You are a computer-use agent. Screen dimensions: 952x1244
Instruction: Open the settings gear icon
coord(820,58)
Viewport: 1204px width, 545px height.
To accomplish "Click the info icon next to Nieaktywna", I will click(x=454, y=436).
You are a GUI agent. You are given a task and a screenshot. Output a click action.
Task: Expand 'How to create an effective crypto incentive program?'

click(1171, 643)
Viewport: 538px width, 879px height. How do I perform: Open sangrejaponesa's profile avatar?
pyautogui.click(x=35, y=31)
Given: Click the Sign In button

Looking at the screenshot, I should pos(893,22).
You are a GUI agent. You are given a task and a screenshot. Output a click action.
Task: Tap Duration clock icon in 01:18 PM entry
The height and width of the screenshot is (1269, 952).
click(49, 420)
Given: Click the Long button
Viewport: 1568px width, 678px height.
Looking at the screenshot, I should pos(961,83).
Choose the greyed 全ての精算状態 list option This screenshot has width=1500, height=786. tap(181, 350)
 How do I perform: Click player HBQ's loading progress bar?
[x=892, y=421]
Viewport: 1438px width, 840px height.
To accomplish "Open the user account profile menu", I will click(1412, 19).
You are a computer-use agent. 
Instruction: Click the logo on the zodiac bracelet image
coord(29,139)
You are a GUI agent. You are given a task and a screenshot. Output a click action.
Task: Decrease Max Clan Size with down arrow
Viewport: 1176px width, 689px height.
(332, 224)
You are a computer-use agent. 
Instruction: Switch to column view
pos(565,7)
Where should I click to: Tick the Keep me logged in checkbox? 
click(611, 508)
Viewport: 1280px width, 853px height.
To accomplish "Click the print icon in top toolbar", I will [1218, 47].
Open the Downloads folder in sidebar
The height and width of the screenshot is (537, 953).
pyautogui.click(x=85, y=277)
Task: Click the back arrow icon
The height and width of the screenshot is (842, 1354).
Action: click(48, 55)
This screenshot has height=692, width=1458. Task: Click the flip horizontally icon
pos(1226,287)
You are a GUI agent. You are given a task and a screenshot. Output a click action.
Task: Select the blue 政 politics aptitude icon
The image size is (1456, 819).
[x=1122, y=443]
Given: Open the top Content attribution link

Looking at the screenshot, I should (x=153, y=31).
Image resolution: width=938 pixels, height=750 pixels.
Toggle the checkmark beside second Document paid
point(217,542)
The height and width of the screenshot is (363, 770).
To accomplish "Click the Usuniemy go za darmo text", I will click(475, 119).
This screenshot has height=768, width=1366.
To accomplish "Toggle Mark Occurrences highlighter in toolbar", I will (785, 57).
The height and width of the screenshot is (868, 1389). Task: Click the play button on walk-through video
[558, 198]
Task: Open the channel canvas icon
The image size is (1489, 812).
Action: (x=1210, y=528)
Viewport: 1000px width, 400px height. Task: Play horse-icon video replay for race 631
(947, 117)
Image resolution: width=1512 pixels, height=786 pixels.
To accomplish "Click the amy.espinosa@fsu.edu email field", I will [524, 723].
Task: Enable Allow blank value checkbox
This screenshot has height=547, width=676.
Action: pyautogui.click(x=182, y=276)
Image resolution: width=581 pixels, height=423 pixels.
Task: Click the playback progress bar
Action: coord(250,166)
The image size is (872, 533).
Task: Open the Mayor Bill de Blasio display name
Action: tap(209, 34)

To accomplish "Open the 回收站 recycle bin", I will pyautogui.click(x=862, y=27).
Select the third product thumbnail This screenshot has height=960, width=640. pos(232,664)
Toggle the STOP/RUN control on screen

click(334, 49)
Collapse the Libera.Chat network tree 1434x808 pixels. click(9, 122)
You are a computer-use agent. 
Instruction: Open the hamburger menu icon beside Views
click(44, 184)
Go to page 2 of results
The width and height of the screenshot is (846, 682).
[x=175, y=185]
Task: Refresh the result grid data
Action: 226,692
--------------------------------------------------
**TASK PROMPT**. Using the data above, print exactly the lines from the line that contains "Given: Open the top Content attribution link" through the line that contains "Task: Enable Allow blank value checkbox", with both included.

**REPLY**.
Given: Open the top Content attribution link

Looking at the screenshot, I should (x=153, y=31).
Image resolution: width=938 pixels, height=750 pixels.
Toggle the checkmark beside second Document paid
point(217,542)
The height and width of the screenshot is (363, 770).
To accomplish "Click the Usuniemy go za darmo text", I will click(475, 119).
This screenshot has height=768, width=1366.
To accomplish "Toggle Mark Occurrences highlighter in toolbar", I will (785, 57).
The height and width of the screenshot is (868, 1389). Task: Click the play button on walk-through video
[558, 198]
Task: Open the channel canvas icon
The image size is (1489, 812).
Action: (x=1210, y=528)
Viewport: 1000px width, 400px height. Task: Play horse-icon video replay for race 631
(947, 117)
Image resolution: width=1512 pixels, height=786 pixels.
To accomplish "Click the amy.espinosa@fsu.edu email field", I will [524, 723].
Task: Enable Allow blank value checkbox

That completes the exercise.